Some lines in the entries contain the word "will". Copy all of them.

-=-=-

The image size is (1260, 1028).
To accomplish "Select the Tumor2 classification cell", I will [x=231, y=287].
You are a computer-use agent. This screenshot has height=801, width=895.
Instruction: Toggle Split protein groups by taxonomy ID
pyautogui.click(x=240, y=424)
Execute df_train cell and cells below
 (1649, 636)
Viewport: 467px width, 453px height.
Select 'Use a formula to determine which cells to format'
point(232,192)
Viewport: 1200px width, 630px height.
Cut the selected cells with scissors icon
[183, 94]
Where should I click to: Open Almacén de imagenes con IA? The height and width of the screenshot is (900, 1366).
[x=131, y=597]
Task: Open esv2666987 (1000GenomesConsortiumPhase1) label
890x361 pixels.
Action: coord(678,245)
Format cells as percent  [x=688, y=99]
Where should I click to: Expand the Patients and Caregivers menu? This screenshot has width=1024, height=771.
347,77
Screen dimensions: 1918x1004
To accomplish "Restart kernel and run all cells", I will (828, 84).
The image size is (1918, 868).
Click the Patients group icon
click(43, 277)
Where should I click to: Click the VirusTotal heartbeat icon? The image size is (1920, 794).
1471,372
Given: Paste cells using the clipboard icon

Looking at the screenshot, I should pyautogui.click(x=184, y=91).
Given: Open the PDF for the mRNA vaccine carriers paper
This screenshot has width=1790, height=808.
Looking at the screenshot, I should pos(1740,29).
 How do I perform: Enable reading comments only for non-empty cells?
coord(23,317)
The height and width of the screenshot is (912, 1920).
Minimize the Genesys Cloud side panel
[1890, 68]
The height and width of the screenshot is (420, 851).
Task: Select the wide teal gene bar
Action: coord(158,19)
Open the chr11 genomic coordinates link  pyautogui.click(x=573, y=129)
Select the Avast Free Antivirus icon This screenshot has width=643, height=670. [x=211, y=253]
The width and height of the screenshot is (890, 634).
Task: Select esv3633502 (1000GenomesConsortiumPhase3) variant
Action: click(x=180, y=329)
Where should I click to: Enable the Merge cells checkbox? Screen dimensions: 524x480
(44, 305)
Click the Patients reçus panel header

-=-=-

* **Task answer**
To accomplish "Select the Tumor2 classification cell", I will [x=231, y=287].
To accomplish "Restart kernel and run all cells", I will (828, 84).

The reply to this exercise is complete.